I get your point, Bruce, from a 30,000-foot view. Closer to the ground, MLB has a continuing problem with PEDs, and Cano’s circumlocution combined with the JDA’s rules on privacy create vagueness about what actually happened. Cano has wiggle room to avoid taking direct responsibility.
He deserves to be called out directly. He was caught cheating the system.
Your point about trusting authority is well taken, but the JDA is a collectively bargained process, not an MLB directive. The union is a 50 percent party to this deal, and they have so far decided not to help Cano’s appeal. So he dropped it. That inaction is evidence that the administrator had evidence.
I agree that the indications are not good. But it’s a question of timing, for me. Frank Clark’s situation was another one in which I believe people used words prematurely, and in his case actually incorrectly. I’m shedding no tears for Cano, that’s for sure, in any event. It was monumentally stupid in the best case, and flat-out corrupt in what is looking like the more likely case. How do these things work, as far as ever finding out what the administrator had?
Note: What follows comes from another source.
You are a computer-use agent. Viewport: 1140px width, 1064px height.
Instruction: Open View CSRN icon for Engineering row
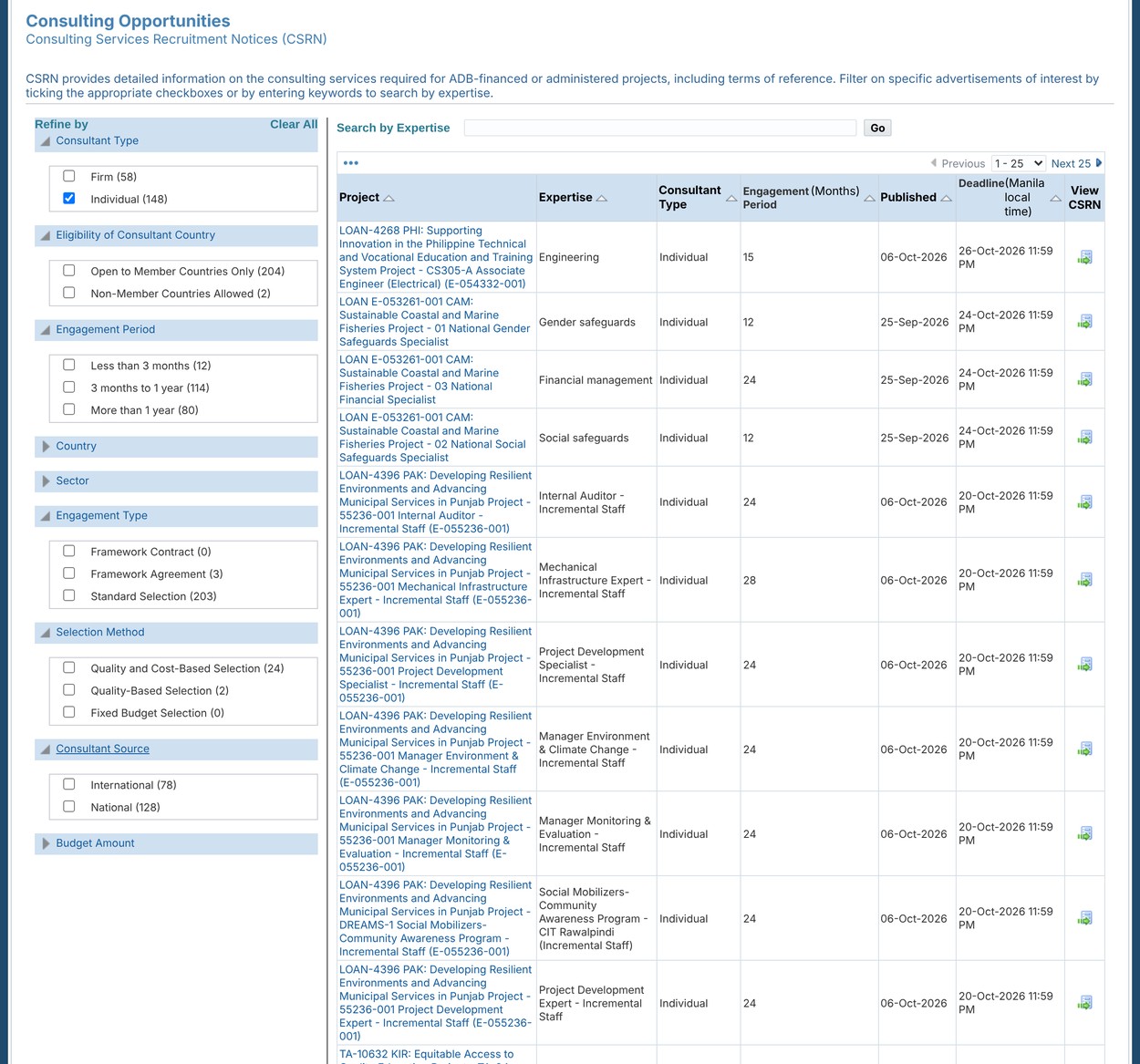[x=1084, y=258]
If Cano has agreed not to fight it, we will never know?
Cano is no angel. One of his former Yankee teammates is throwing him under the bus for juicing back in the day…
His ex-teammate offered zero evidence. A crappy thing to do.
As part of the CBA, players negotiated for the right to privacy with the administrator, meaning clubs don’t have to be told of the specs of the violation. Players can volunteer it, but they can also lie and/or conceal.
The union believes, rightly, that the info could be used by management against them.